You "can" use baselines to store adhoc data, but I think managed collections are better suited. Baselines are good for creating a permanent snapshot of an evolving configuration. The real benefit of managed collections comes when youleverage the ability to automatically gather data which is structurally dependent or just related. You can also easily refresh the collection contents, for example update with latest versions or gather new dependents.


People see in Windchill what looks like files, and think "Windows Explorer", rather than seeing data and thinking "Database". It's a mind-set, and old habits die hard.

cc-2
6-Contributor
(To:MikeLockwood)

Hi guys


I agree with all your comments, old habits are hard to kill, folders in WC do not have the same purpose than in windows etc so I will not duplicate the comments



I will instead tell what i have done.


We came from intralink (we had 4 servers) and of course thousands of folders. It took all the preparation before go live amd that took a good years to explain the purpose of the folders in WC.


I won the battle for our products also thanks to the fact that our products were more or less global and the design teams understood that products had to be managed globally.

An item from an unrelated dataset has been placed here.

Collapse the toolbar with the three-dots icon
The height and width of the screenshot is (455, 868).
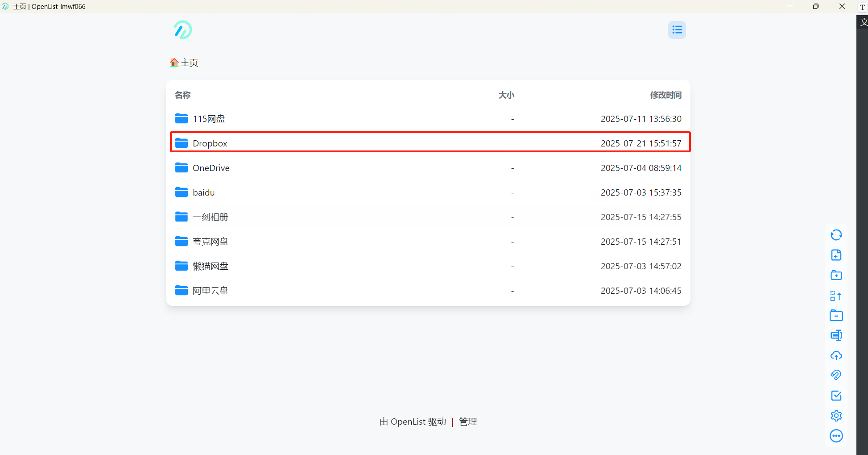click(x=836, y=436)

But i lost it for tooling where they saw themself as local. Kind of my tool is for this machine here nothing to do with a simular machine on another site. So


for our products we had a product context per design authority and for the folders we has one for wtpart, one for cad files, one for documents, and one for promotion request, . As per Hugo, no one could create folders


for tooling , well one context only , a folder per site and each site could have what they wanted, after a few years, many people, especially new recruit put all the data in the top level folder of the site,proving that they had stopped using folders as they used to. Sometimes, it just needs to give it time.